Refunds and access control
Understand how refunds can affect customer access, downloads, licenses, and memberships in Banaslap Studio.
Refunds and access control
Refunds can affect customer access, downloads, licenses, memberships, and order status.
Before refunding a customer, it is important to understand what should happen to the digital products they purchased.
Why refunds need access control
Beat stores sell digital files and license rights.
After a customer purchases a beat, they may receive:
- MP3 files;
- WAV files;
- stems;
- license documents;
- membership access;
- private content access;
- customer dashboard access.
If a refund is issued, you may need to decide whether the customer should keep access or lose access to the related files and benefits.
Before issuing a refund
Before refunding, review the original order.
Check:
- what the customer purchased;
- which beat was involved;
- which license was selected;
- which files were delivered;
- whether a license document was generated;
- whether the customer downloaded the files;
- whether the order is linked to a membership;
- whether the refund is full or partial.
Refunds should be handled carefully because they can affect both customer rights and store records.
Stripe refunds
Stripe handles the payment refund itself.
When you issue a refund through Stripe, Stripe processes the money movement according to its own rules, timing, and payment method behavior.
Stripe processing fees may not always be returned depending on Stripe’s policies and your account settings.
Banaslap Studio uses order and payment status to help determine what access should remain available.
Full refund
A full refund usually means the original purchase should no longer give the same access.
Depending on your store policy and configuration, you may want to:
- revoke downloadable files;
- revoke license document access;
- mark the order as refunded;
- remove membership access if the refunded item was a membership;
- keep an internal record of the purchase and refund.
For digital products, make sure your refund policy is clear before customers purchase.
Partial refund
A partial refund may not always require removing all access.
For example, you may issue a partial refund because of:
- customer service gesture;
- pricing mistake;
- duplicate charge;
- partial delivery issue;
- agreement with the customer.
In this case, review the order manually and decide whether access should remain active.
License documents after refund
If a license document was generated before the refund, you need to decide whether the license should remain valid.
This depends on your terms and refund policy.
Possible approaches include:
- keeping the license valid after refund;
- revoking the license after full refund;
- marking the order as refunded while keeping internal records;
- handling special cases manually.
Your public refund policy should explain how digital license rights are handled after a refund.
Download access after refund
If the customer has already downloaded the files, removing dashboard access does not remove files already saved on their device.
However, you can still restrict future access from the customer dashboard.
After a refund, check whether:
- downloads should remain visible;
- downloads should be disabled;
- the order should be marked as refunded;
- the customer should keep access because of a special agreement.
Membership refunds
Membership refunds can be more complex because memberships may include recurring access.

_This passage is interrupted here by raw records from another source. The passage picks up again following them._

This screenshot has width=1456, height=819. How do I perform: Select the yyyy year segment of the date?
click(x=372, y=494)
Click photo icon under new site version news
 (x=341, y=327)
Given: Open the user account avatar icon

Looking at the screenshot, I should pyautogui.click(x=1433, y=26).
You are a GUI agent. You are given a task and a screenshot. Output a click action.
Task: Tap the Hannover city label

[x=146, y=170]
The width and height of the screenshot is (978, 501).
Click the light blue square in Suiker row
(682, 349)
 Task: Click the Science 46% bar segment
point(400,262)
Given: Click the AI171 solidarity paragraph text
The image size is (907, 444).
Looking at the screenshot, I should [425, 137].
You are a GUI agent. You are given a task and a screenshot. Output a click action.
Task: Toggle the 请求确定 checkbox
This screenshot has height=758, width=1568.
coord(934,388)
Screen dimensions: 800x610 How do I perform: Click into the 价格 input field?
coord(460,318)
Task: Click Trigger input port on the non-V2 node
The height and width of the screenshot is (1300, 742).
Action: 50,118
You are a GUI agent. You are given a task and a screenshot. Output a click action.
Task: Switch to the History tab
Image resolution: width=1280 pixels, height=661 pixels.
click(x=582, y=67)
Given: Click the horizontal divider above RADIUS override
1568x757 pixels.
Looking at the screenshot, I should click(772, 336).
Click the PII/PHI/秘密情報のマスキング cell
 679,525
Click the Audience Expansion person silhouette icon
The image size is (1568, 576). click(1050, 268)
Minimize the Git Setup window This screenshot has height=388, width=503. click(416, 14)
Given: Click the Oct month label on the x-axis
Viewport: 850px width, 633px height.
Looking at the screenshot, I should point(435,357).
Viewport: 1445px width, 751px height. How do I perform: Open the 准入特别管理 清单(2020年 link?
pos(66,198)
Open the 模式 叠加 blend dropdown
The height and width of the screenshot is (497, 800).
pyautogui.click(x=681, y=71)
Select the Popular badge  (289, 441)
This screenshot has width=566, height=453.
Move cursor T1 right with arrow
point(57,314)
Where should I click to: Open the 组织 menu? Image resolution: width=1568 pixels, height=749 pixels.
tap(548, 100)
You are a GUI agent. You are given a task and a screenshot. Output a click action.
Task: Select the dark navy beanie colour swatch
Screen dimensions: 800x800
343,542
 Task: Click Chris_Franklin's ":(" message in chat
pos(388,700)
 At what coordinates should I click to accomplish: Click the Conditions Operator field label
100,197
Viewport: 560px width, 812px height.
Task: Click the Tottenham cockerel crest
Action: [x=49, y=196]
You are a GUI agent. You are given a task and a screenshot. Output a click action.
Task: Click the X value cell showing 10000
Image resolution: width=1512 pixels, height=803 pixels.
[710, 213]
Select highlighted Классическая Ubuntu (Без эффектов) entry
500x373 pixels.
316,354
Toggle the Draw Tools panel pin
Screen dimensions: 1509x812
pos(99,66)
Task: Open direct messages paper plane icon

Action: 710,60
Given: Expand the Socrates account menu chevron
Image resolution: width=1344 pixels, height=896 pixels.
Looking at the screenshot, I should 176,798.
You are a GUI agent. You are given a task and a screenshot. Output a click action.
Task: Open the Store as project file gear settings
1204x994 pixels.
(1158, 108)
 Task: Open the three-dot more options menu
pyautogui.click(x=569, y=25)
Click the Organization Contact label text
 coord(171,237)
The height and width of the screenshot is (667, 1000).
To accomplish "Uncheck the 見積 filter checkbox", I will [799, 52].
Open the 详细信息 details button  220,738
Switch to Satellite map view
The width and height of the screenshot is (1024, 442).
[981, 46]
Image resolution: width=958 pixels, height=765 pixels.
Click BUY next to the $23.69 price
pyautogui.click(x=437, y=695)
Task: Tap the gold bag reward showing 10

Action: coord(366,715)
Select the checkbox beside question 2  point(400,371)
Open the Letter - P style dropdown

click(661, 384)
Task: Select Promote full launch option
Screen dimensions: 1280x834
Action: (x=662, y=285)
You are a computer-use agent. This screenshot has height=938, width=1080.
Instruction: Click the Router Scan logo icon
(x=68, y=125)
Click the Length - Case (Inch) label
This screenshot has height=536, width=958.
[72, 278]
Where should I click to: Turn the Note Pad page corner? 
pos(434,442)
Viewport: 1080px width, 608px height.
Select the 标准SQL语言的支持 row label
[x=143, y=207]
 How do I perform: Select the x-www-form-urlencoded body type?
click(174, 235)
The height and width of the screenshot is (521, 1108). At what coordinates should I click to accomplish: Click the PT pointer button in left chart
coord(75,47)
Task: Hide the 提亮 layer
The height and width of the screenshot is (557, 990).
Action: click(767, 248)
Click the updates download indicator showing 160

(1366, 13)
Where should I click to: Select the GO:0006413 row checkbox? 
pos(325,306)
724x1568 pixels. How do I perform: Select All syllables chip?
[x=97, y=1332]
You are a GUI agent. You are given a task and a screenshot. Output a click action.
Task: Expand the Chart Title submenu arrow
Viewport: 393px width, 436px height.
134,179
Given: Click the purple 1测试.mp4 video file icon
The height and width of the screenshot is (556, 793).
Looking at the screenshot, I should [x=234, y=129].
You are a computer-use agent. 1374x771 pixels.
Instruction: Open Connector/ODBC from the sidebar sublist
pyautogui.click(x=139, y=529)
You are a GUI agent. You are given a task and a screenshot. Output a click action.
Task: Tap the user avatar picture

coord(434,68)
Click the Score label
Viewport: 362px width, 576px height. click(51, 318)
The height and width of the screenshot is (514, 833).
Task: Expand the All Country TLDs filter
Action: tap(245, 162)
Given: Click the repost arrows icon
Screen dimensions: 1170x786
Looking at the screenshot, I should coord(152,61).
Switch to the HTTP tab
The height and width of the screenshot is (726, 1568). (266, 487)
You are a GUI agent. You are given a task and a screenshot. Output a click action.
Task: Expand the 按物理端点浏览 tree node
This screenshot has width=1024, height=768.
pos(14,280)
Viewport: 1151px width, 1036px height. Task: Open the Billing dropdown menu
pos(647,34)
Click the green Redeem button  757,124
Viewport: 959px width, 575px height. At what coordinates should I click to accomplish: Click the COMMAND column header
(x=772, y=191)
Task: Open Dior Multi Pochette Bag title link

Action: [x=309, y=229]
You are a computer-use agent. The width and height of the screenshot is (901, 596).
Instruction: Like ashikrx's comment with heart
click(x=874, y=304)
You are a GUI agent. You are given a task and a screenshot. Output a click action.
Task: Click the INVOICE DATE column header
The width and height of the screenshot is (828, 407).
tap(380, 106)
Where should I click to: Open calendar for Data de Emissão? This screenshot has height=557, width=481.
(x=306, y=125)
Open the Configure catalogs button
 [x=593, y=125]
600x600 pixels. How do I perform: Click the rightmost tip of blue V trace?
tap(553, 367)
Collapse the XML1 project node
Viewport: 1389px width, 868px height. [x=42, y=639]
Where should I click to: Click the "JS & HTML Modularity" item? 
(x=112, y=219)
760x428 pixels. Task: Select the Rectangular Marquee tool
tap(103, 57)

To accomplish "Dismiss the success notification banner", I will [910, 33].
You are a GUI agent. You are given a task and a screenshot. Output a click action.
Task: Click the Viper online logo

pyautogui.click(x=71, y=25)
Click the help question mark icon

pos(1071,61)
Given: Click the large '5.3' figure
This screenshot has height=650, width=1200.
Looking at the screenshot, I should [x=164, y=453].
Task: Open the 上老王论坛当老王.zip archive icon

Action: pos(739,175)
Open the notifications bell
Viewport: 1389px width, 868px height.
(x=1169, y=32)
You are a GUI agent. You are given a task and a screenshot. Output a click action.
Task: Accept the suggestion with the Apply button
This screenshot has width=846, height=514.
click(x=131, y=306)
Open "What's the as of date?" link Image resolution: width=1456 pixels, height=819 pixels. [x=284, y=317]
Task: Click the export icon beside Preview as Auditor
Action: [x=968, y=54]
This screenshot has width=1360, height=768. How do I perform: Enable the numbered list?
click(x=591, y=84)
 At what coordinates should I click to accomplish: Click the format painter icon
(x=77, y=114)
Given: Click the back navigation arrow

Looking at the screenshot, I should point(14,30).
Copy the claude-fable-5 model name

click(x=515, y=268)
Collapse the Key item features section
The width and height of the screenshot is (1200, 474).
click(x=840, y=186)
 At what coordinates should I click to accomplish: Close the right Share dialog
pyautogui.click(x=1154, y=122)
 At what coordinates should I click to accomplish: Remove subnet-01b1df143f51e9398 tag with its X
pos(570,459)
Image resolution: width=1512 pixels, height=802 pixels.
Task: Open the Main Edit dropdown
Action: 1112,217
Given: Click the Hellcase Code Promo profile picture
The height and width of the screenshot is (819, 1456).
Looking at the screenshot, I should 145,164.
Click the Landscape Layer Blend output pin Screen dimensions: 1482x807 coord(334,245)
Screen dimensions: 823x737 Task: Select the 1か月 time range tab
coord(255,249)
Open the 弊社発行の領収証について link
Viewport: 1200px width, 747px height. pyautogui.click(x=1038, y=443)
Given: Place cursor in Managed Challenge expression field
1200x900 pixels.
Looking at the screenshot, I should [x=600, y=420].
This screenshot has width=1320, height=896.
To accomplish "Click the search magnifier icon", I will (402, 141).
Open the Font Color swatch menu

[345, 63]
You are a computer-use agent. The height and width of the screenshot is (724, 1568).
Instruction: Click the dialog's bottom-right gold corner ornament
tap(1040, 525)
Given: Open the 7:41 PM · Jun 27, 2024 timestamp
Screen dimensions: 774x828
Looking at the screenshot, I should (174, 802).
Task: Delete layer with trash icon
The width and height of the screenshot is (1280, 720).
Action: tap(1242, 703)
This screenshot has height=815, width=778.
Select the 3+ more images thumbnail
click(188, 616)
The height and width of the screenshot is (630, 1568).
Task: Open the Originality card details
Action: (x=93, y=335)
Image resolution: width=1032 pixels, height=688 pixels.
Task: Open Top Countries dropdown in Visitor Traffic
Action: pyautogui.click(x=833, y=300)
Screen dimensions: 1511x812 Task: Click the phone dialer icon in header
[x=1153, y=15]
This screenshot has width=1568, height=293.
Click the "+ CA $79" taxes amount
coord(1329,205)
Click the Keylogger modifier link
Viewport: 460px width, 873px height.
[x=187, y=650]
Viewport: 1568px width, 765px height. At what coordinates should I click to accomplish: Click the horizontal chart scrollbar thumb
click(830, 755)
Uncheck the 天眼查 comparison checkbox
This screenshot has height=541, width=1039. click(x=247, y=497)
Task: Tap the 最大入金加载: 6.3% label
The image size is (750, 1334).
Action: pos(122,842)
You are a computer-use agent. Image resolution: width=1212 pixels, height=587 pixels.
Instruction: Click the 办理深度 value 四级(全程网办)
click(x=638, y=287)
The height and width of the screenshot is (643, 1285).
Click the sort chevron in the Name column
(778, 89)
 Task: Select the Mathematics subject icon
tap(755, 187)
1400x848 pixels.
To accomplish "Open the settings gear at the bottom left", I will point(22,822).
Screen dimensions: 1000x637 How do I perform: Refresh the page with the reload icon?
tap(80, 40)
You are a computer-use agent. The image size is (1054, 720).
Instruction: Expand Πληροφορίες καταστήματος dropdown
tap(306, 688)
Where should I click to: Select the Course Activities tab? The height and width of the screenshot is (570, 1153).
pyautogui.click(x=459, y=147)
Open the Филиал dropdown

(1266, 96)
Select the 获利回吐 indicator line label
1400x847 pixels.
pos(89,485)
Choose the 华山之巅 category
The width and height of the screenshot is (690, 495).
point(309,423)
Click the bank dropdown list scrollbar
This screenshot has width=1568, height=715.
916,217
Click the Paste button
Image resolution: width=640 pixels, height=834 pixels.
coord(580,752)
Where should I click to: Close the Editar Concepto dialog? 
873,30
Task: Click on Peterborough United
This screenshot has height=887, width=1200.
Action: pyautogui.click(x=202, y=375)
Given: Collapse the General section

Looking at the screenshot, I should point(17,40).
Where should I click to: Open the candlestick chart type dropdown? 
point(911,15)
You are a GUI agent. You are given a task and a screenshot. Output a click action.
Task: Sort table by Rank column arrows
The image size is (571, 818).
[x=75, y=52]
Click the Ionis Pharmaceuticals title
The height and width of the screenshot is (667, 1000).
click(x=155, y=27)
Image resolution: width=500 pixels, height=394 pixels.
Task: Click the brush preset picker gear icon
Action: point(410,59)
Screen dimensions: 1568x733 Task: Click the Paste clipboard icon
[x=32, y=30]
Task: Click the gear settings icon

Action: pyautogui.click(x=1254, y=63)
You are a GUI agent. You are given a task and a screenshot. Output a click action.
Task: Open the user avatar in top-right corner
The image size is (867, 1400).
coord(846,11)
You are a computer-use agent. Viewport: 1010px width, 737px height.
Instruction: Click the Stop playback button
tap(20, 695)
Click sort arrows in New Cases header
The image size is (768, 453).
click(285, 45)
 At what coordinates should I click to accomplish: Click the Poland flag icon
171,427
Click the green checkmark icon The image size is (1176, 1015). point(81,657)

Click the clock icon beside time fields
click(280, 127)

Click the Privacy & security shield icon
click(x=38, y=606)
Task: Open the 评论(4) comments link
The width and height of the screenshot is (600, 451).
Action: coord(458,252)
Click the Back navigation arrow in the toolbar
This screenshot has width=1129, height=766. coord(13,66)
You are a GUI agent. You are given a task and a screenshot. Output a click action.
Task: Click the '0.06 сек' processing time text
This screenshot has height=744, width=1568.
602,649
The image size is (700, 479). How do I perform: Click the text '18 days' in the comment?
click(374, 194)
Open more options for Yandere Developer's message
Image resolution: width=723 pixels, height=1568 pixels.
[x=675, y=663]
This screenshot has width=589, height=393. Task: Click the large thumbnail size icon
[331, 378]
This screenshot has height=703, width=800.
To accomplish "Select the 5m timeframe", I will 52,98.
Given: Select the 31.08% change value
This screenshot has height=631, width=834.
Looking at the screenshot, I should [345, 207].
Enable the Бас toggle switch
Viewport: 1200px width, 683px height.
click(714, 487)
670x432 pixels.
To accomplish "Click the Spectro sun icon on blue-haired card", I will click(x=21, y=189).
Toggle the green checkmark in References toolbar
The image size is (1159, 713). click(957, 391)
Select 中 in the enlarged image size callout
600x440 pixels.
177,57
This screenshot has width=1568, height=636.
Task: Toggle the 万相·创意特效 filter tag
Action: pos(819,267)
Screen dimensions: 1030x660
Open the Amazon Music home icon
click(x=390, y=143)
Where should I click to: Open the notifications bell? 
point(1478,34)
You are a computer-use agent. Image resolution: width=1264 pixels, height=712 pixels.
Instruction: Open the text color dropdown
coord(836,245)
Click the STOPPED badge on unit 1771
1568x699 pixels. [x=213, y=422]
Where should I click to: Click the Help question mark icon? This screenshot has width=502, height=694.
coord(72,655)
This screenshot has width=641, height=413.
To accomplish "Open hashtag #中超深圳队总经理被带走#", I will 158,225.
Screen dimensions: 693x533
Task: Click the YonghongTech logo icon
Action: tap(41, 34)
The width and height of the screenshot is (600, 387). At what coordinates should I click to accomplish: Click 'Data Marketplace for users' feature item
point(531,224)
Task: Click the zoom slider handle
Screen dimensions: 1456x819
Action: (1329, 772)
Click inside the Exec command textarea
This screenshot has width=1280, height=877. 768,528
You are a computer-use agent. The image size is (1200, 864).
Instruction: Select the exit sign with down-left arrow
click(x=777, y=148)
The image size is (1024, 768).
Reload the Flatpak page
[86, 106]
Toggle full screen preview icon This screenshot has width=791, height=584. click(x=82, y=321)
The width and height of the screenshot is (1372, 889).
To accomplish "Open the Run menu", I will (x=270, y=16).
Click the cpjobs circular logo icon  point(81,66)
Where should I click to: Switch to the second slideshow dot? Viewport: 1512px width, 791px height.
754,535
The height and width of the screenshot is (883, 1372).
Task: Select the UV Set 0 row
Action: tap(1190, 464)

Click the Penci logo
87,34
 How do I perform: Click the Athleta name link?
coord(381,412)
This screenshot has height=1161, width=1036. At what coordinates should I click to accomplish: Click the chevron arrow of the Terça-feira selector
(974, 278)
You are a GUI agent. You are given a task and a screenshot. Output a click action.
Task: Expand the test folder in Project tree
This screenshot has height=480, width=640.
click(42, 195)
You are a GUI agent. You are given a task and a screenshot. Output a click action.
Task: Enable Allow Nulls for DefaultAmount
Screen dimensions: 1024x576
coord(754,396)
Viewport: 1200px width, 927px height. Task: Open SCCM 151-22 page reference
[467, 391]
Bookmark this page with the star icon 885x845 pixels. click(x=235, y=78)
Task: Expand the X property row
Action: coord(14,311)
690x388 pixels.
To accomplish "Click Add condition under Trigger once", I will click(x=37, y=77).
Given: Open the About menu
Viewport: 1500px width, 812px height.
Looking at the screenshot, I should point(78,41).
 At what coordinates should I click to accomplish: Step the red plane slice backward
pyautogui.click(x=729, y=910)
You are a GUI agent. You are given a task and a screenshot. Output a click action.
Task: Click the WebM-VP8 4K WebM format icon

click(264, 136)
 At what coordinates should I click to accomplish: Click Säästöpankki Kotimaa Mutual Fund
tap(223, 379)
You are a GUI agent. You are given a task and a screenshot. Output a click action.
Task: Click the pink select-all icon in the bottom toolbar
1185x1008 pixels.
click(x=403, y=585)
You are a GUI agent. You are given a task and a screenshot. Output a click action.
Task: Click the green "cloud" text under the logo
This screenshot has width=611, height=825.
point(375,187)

If a membership payment is refunded, check:
- whether the Stripe subscription is still active;
- whether the membership should be cancelled;
- whether member downloads should remain available;
- whether Private Drops or VIP Early Access should still be accessible;
- whether the customer should keep access until the end of the billing period.
If the subscription is cancelled or inactive, member access may be paused or removed.
Failed payments vs refunds
A failed payment is not the same as a refund.
A failed payment means the payment did not complete successfully.
A refund means the payment was completed, then returned to the customer.
Access rules may be different for each case.
For example:
- failed payment should usually not unlock access;
- completed payment can unlock access;
- refunded payment may require access review or revocation.
Best practices
Create a clear refund policy before selling.
Your policy should explain:
- whether digital beat purchases are refundable;
- whether license rights remain valid after refund;
- whether downloaded files must no longer be used;
- whether memberships can be refunded;
- whether access is revoked after refund;
- how customers should request a refund.
Clear terms reduce disputes and support requests.
Starter and Pro
Refund behavior should be managed carefully on both Starter and Pro.
Starter includes a 10% Banaslap commission on beat and membership sales.
Pro includes 0% Banaslap commission on beat and membership sales, with a 1% service fee per successful transaction, excluding Stripe processing fees.
Stripe processing fees are separate in both plans.
Troubleshooting
If a refunded order still shows active access, check:
- order status;
- refund status;
- customer dashboard access;
- license access;
- membership status;
- Stripe subscription status if applicable.
If a customer lost access after a refund but should still have access, review the order and manually confirm the intended access state.
If Stripe shows a refund but Banaslap Studio does not reflect it correctly, check webhook delivery and payment event logs.